There are cases where the existing spec, while it claims to apply, actually is a bad idea. Then we need to document the problem and the solution, and make sure the community agrees to the change. This happens. It usually results in an "updates" indication in the new spec, so folks know that the old one is not complete.

There are cases where a spec is documenting existing practice. IIt can document that practice is different from the spec. It has to do so while carefully being clear that the standards should apply, and that the practice does not match. It is often useful to discuss the reasons for the mismatch.

Then there are cases where folks are attempting to standardizea space that has been unclear, under-specified, or a mess, and much of the space does not comply with the specs. That is NOT a good reason to standardize non-compliant behavior.

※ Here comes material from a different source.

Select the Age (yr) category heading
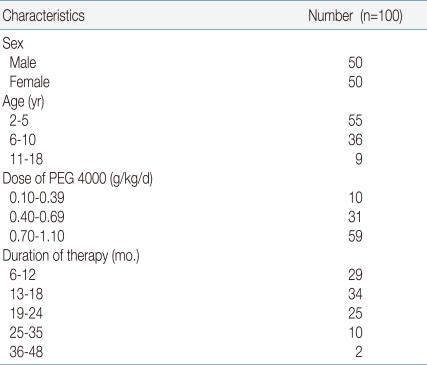This screenshot has height=365, width=427. (x=23, y=102)
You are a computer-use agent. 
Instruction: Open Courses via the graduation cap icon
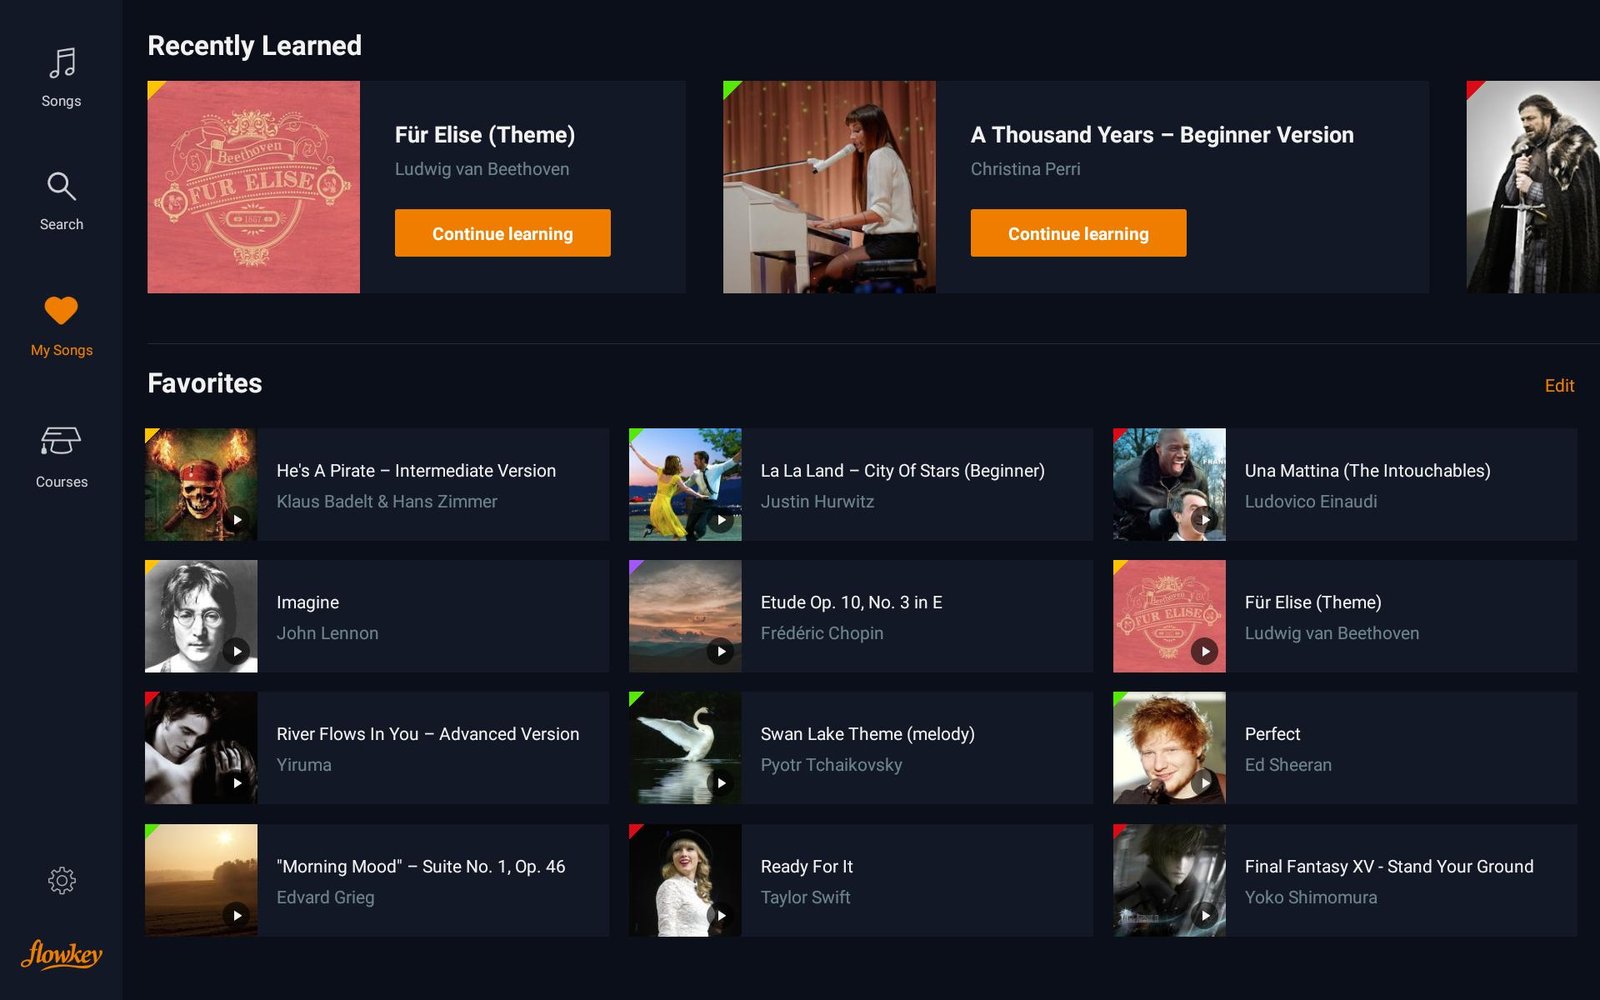61,441
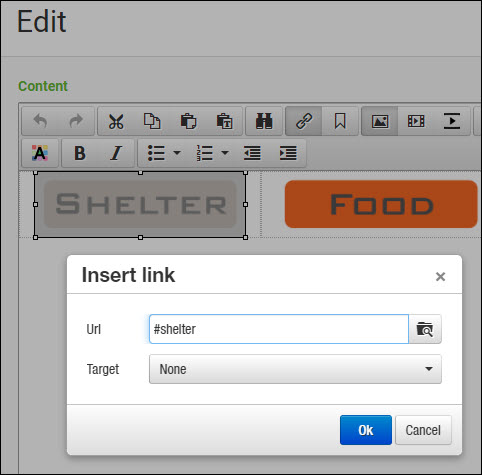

I can not tell which of those you mean when you say that "Willful violations of other specs where necessary are acceptable."

Yours,
Joel


On 6/16/2011 5:20 AM, Lachlan Hunt wrote:
On 2011-06-16 11:14, Julian Reschke wrote:
On the other hand, you're trying to define a URI scheme. If it's
handling conflicts with the base URI spec, that's a bug. Period. You may
*document* that some UAs have this bug, but you can't change it to be
not a bug.

Theoretical purity is not a priority for the specs I edit. Wilful
violations of other specs where necessary are acceptable.